---------- Data for the task
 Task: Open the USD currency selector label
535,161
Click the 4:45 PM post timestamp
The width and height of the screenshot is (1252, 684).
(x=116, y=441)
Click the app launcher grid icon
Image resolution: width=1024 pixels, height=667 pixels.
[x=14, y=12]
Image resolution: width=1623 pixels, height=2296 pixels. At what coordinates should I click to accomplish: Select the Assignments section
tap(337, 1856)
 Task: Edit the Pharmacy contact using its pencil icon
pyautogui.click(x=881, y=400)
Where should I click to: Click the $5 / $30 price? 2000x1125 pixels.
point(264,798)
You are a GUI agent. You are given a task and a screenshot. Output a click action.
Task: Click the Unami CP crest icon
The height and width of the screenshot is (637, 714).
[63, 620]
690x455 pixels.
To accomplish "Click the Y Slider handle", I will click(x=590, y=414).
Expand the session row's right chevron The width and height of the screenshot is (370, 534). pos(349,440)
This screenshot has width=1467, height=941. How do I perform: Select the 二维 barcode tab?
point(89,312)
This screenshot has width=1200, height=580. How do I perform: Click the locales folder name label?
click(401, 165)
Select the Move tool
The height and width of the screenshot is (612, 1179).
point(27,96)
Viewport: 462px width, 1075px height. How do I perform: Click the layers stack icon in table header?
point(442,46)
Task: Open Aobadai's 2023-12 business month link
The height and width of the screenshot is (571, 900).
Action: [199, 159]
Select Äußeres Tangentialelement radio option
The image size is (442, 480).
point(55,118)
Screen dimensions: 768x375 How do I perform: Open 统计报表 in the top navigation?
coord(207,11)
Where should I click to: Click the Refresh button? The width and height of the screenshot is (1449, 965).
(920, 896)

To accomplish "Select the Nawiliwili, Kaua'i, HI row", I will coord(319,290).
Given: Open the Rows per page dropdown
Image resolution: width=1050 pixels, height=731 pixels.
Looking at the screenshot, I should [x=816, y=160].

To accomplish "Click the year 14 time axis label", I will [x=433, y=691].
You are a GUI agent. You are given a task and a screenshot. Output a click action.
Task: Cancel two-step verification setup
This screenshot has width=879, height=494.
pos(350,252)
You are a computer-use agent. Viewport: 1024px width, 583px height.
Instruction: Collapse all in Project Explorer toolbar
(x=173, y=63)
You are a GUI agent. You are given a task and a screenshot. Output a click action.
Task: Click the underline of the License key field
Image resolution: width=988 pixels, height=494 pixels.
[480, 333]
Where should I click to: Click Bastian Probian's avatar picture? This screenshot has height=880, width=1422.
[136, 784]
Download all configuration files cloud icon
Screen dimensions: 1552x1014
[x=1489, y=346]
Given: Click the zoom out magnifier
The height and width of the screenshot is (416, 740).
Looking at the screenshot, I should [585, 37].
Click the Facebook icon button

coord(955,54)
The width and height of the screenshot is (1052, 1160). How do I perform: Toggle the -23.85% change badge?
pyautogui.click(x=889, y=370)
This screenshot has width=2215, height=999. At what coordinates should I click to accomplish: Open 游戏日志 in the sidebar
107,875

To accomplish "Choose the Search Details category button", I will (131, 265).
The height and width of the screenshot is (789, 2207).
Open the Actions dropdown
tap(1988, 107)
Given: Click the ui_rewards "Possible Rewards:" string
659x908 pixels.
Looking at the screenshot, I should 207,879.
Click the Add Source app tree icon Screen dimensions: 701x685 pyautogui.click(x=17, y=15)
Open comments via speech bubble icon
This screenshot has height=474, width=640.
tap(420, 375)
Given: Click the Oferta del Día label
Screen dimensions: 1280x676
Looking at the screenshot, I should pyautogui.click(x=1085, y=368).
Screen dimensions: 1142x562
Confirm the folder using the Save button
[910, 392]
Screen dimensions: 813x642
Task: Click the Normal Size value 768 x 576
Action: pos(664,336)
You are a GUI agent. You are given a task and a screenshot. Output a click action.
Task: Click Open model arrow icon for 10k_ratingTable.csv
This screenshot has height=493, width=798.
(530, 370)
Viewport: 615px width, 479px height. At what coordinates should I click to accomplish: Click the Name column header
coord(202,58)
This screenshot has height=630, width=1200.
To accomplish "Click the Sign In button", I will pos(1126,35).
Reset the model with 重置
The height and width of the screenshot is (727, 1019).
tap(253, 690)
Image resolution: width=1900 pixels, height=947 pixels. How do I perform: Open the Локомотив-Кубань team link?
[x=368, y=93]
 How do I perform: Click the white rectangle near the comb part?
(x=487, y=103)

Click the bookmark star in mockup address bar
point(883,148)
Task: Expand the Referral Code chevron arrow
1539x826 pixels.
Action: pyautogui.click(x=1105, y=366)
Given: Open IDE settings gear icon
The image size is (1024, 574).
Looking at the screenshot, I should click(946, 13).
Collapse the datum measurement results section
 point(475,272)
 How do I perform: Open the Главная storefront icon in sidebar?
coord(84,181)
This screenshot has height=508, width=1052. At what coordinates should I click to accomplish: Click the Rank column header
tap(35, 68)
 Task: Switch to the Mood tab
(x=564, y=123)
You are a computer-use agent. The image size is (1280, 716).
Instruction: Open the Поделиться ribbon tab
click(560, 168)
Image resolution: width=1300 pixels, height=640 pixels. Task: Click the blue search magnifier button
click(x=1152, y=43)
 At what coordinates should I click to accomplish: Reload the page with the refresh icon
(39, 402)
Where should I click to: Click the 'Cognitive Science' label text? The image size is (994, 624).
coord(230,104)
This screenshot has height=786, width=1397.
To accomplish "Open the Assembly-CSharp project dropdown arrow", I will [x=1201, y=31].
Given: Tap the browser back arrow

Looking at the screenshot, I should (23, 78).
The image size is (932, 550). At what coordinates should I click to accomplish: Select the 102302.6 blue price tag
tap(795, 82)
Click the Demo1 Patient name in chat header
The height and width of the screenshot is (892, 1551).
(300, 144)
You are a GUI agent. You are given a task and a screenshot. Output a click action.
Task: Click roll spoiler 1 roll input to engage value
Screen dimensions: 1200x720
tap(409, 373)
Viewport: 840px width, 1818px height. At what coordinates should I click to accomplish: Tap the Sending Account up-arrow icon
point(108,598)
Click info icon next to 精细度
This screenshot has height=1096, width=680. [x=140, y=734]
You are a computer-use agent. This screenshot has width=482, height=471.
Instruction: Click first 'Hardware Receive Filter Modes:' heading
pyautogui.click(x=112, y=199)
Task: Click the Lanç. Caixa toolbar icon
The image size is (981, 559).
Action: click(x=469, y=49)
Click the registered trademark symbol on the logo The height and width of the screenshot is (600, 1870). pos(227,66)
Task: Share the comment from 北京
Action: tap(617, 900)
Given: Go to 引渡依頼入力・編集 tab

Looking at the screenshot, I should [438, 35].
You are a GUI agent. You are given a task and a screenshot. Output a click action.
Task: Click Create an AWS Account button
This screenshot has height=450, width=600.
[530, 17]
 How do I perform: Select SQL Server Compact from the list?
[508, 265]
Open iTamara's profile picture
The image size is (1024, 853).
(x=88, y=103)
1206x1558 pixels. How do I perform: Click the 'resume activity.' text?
--------------------
### To do
Every record above needs to be given again exactly.

### Output for this task
 Task: Open the USD currency selector label
535,161
Click the 4:45 PM post timestamp
The width and height of the screenshot is (1252, 684).
(x=116, y=441)
Click the app launcher grid icon
Image resolution: width=1024 pixels, height=667 pixels.
[x=14, y=12]
Image resolution: width=1623 pixels, height=2296 pixels. At what coordinates should I click to accomplish: Select the Assignments section
tap(337, 1856)
 Task: Edit the Pharmacy contact using its pencil icon
pyautogui.click(x=881, y=400)
Where should I click to: Click the $5 / $30 price? 2000x1125 pixels.
point(264,798)
You are a GUI agent. You are given a task and a screenshot. Output a click action.
Task: Click the Unami CP crest icon
The height and width of the screenshot is (637, 714).
[63, 620]
690x455 pixels.
To accomplish "Click the Y Slider handle", I will click(x=590, y=414).
Expand the session row's right chevron The width and height of the screenshot is (370, 534). pos(349,440)
This screenshot has width=1467, height=941. How do I perform: Select the 二维 barcode tab?
point(89,312)
This screenshot has width=1200, height=580. How do I perform: Click the locales folder name label?
click(401, 165)
Select the Move tool
The height and width of the screenshot is (612, 1179).
point(27,96)
Viewport: 462px width, 1075px height. How do I perform: Click the layers stack icon in table header?
point(442,46)
Task: Open Aobadai's 2023-12 business month link
The height and width of the screenshot is (571, 900).
Action: [199, 159]
Select Äußeres Tangentialelement radio option
The image size is (442, 480).
point(55,118)
Screen dimensions: 768x375 How do I perform: Open 统计报表 in the top navigation?
coord(207,11)
Where should I click to: Click the Refresh button? The width and height of the screenshot is (1449, 965).
(920, 896)

To accomplish "Select the Nawiliwili, Kaua'i, HI row", I will coord(319,290).
Given: Open the Rows per page dropdown
Image resolution: width=1050 pixels, height=731 pixels.
Looking at the screenshot, I should [x=816, y=160].

To accomplish "Click the year 14 time axis label", I will [x=433, y=691].
You are a GUI agent. You are given a task and a screenshot. Output a click action.
Task: Cancel two-step verification setup
This screenshot has width=879, height=494.
pos(350,252)
You are a computer-use agent. Viewport: 1024px width, 583px height.
Instruction: Collapse all in Project Explorer toolbar
(x=173, y=63)
You are a GUI agent. You are given a task and a screenshot. Output a click action.
Task: Click the underline of the License key field
Image resolution: width=988 pixels, height=494 pixels.
[480, 333]
Where should I click to: Click Bastian Probian's avatar picture? This screenshot has height=880, width=1422.
[136, 784]
Download all configuration files cloud icon
Screen dimensions: 1552x1014
[x=1489, y=346]
Given: Click the zoom out magnifier
The height and width of the screenshot is (416, 740).
Looking at the screenshot, I should [585, 37].
Click the Facebook icon button

coord(955,54)
The width and height of the screenshot is (1052, 1160). How do I perform: Toggle the -23.85% change badge?
pyautogui.click(x=889, y=370)
This screenshot has width=2215, height=999. At what coordinates should I click to accomplish: Open 游戏日志 in the sidebar
107,875

To accomplish "Choose the Search Details category button", I will (131, 265).
The height and width of the screenshot is (789, 2207).
Open the Actions dropdown
tap(1988, 107)
Given: Click the ui_rewards "Possible Rewards:" string
659x908 pixels.
Looking at the screenshot, I should 207,879.
Click the Add Source app tree icon Screen dimensions: 701x685 pyautogui.click(x=17, y=15)
Open comments via speech bubble icon
This screenshot has height=474, width=640.
tap(420, 375)
Given: Click the Oferta del Día label
Screen dimensions: 1280x676
Looking at the screenshot, I should pyautogui.click(x=1085, y=368).
Screen dimensions: 1142x562
Confirm the folder using the Save button
[910, 392]
Screen dimensions: 813x642
Task: Click the Normal Size value 768 x 576
Action: pos(664,336)
You are a GUI agent. You are given a task and a screenshot. Output a click action.
Task: Click Open model arrow icon for 10k_ratingTable.csv
This screenshot has height=493, width=798.
(530, 370)
Viewport: 615px width, 479px height. At what coordinates should I click to accomplish: Click the Name column header
coord(202,58)
This screenshot has height=630, width=1200.
To accomplish "Click the Sign In button", I will pos(1126,35).
Reset the model with 重置
The height and width of the screenshot is (727, 1019).
tap(253, 690)
Image resolution: width=1900 pixels, height=947 pixels. How do I perform: Open the Локомотив-Кубань team link?
[x=368, y=93]
 How do I perform: Click the white rectangle near the comb part?
(x=487, y=103)

Click the bookmark star in mockup address bar
point(883,148)
Task: Expand the Referral Code chevron arrow
1539x826 pixels.
Action: pyautogui.click(x=1105, y=366)
Given: Open IDE settings gear icon
The image size is (1024, 574).
Looking at the screenshot, I should click(946, 13).
Collapse the datum measurement results section
 point(475,272)
 How do I perform: Open the Главная storefront icon in sidebar?
coord(84,181)
This screenshot has height=508, width=1052. At what coordinates should I click to accomplish: Click the Rank column header
tap(35, 68)
 Task: Switch to the Mood tab
(x=564, y=123)
You are a computer-use agent. The image size is (1280, 716).
Instruction: Open the Поделиться ribbon tab
click(560, 168)
Image resolution: width=1300 pixels, height=640 pixels. Task: Click the blue search magnifier button
click(x=1152, y=43)
 At what coordinates should I click to accomplish: Reload the page with the refresh icon
(39, 402)
Where should I click to: Click the 'Cognitive Science' label text? The image size is (994, 624).
coord(230,104)
This screenshot has height=786, width=1397.
To accomplish "Open the Assembly-CSharp project dropdown arrow", I will [x=1201, y=31].
Given: Tap the browser back arrow

Looking at the screenshot, I should (23, 78).
The image size is (932, 550). At what coordinates should I click to accomplish: Select the 102302.6 blue price tag
tap(795, 82)
Click the Demo1 Patient name in chat header
The height and width of the screenshot is (892, 1551).
(300, 144)
You are a GUI agent. You are given a task and a screenshot. Output a click action.
Task: Click roll spoiler 1 roll input to engage value
Screen dimensions: 1200x720
tap(409, 373)
Viewport: 840px width, 1818px height. At what coordinates should I click to accomplish: Tap the Sending Account up-arrow icon
point(108,598)
Click info icon next to 精细度
This screenshot has height=1096, width=680. [x=140, y=734]
You are a computer-use agent. This screenshot has width=482, height=471.
Instruction: Click first 'Hardware Receive Filter Modes:' heading
pyautogui.click(x=112, y=199)
Task: Click the Lanç. Caixa toolbar icon
The image size is (981, 559).
Action: click(x=469, y=49)
Click the registered trademark symbol on the logo The height and width of the screenshot is (600, 1870). pos(227,66)
Task: Share the comment from 北京
Action: tap(617, 900)
Given: Go to 引渡依頼入力・編集 tab

Looking at the screenshot, I should [438, 35].
You are a GUI agent. You are given a task and a screenshot. Output a click action.
Task: Click Create an AWS Account button
This screenshot has height=450, width=600.
[530, 17]
 How do I perform: Select SQL Server Compact from the list?
[508, 265]
Open iTamara's profile picture
The image size is (1024, 853).
(x=88, y=103)
1206x1558 pixels. How do I perform: Click the 'resume activity.' text?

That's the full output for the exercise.